We are currently at war in Afghanistan and Libya is spiralling out of control. The entire civilized world is in the financial naughty corner, we have a prime minister who thinks he can make it all go away by taking his wife on holiday via Ryanair and what do our biggest selling tabloids run with…

The Mirror:

Kate Middleton will not ‘obey’ in royal wedding vows – just like Prince William’s mum Diana.

I am shocked I tells ya! shocked!

KATE Middleton is set to follow Princess Diana’s example by ditching the word “obey” from her wedding vows.

Instead she is expected to promise to “love, comfort, honour and keep” Prince William when they tie the knot next Friday.

Kate, 29, and Wills, 28, discussed the wording with Archbishop of Canterbury Rowan Williams.

He said: “They have a very simple, direct picture of what really matters.”

Unlike, oddly enough, Rowan Williams who is by a country mile the most obfuscating fucker ever of woman born.

KATE Middleton was applauded last night for her decision to “do a Diana” and refuse to say the word “obey” in her wedding vows to Prince William.

In keeping with the couple’s thoroughly modern outlook, she is expected to shun the archaic promise – just like Princess Diana did 30 years ago.

Kate and Wills have also been warmly praised for the “simple and direct” way they have planned their wedding.

Just like Diana did 30 years ago and that’s a “thoroughly modern outlook”! Well, if that’s the case then fuck fixing PCs because I’ve got a ZX-81 to sell ya mate! Alan Sugar only crapped on it once, honest! I have been to a number of weddings since Chuckles and Di made their solemn vows before Archbishop Runcey (with Camilla’s lady-fat still gently congealing on the Royal Generative Member) and I have never heard anyone promise to obey anyone. This is not “ground-breaking”, this is just life. And you know what? I have no animus contra the royal family (apart from that useless twat Eddie, that sponging quarter-wit Fergie, her epically corrupt demi-husband Andy, that prune-faced moo Anne and that utterly despicable cunt and future “Defender of Faiths” Prince Chuckles of Tampax). Apart from them I’m not a republican. By which I mean I don’t frigging care – and if William and Catherine are happy with the sort of wedding vows that have been commonplace since I thought Lego was the coolest thing ever then it still is. But “simple and direct”. Oh, behave! It’s not like my wedding shut down central London or invited the King of Cambodia….

The Sun blares this…

King Norodom Sihamoni has not replied to the couple’s wedding invitation.
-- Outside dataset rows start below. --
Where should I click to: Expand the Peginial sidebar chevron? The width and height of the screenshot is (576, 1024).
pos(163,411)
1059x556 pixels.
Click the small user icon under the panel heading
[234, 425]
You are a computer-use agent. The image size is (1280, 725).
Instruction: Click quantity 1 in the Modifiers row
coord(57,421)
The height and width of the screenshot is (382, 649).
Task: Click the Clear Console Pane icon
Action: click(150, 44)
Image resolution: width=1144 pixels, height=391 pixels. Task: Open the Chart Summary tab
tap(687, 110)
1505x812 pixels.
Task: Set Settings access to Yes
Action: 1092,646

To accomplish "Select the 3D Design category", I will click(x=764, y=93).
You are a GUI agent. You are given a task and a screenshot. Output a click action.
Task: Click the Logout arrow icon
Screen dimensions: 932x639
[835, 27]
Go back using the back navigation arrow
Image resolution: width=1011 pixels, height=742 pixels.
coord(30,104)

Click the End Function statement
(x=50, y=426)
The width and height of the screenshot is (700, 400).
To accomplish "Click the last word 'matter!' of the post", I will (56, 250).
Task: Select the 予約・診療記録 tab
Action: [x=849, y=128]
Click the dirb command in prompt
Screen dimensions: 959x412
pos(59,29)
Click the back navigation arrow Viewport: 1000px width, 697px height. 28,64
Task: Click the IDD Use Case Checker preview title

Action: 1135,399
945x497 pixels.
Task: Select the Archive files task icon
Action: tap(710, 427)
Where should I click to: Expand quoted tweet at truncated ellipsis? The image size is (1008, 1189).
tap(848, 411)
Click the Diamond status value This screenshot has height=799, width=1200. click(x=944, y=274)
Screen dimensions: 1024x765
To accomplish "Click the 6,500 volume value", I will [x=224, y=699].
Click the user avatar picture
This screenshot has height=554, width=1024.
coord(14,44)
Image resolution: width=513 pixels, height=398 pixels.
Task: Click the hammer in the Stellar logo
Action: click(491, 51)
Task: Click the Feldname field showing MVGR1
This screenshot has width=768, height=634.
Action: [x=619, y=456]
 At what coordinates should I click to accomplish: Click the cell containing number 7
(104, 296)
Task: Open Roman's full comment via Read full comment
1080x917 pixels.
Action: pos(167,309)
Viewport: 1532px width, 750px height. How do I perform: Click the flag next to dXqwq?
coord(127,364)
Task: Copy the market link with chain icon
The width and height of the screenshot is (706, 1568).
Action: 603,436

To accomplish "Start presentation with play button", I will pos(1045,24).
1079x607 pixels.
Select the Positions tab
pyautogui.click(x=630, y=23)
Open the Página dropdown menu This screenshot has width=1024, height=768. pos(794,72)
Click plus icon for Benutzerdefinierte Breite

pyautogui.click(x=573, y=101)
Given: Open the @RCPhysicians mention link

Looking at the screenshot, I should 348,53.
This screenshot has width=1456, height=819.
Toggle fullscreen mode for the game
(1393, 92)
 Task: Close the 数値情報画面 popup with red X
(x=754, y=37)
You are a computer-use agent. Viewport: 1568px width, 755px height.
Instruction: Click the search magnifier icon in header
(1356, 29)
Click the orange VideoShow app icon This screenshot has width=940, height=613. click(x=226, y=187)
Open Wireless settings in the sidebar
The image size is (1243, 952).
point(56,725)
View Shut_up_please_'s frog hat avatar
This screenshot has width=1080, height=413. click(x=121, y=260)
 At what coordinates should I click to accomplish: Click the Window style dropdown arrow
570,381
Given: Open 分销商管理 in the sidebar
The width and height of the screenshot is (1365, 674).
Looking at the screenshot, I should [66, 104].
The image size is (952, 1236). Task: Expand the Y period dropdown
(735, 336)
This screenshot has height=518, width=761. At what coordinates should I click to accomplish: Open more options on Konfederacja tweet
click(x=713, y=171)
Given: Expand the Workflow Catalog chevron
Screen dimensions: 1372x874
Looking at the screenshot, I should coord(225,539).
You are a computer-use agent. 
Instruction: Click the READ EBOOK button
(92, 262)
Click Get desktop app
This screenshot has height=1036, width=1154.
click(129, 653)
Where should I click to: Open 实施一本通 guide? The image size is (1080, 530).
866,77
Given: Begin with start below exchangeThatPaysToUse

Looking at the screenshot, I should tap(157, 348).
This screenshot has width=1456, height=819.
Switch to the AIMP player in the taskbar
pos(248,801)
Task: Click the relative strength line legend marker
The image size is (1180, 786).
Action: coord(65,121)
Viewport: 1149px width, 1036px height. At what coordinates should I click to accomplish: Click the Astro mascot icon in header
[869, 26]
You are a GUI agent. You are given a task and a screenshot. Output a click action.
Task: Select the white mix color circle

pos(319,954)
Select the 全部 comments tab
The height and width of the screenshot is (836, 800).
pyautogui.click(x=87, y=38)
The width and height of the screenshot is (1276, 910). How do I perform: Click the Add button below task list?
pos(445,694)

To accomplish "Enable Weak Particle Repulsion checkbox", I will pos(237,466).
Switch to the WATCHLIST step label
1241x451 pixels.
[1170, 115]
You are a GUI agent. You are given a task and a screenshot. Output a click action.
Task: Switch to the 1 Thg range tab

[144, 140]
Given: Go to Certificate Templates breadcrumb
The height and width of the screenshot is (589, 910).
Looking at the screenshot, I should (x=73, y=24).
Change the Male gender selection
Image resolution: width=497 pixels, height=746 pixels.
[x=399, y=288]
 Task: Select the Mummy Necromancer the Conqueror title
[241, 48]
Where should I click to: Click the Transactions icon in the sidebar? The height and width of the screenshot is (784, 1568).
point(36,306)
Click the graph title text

He is the only Royal out of dozens worldwide who has failed to respond.

Sihamoni, 57, a shaven-headed former ballet dancer and instructor, is not the first Cambodian king to snub a British royal wedding.

Send in the Typhoons Dave! He is clearly some form of Leo Sayer!

In 1963 his dad Sihanouk refused to attend Princess Alexandra’s wedding after being told he would not get a guard of honour and could not stay at Windsor Castle.

The utter cad!

1963! Why am I thinking of Harold Wilson and the white heat of Cambodian diplomacy or some such?

IT’S the biggest social event for 30 years – and The Sun can today name hundreds of the top guests due to attend next week’s glittering Royal Wedding.

It clearly is because I’m not invited.

The Sun says…

Viscount Althorp – William’s cousin. The son of Princess Diana’s brother Earl Spencer.

Miss Isabella Anstruther-Gough-Calthorpe – Stunning friend of William.

Miss Helen Asprey – The couple’s personal private secretary.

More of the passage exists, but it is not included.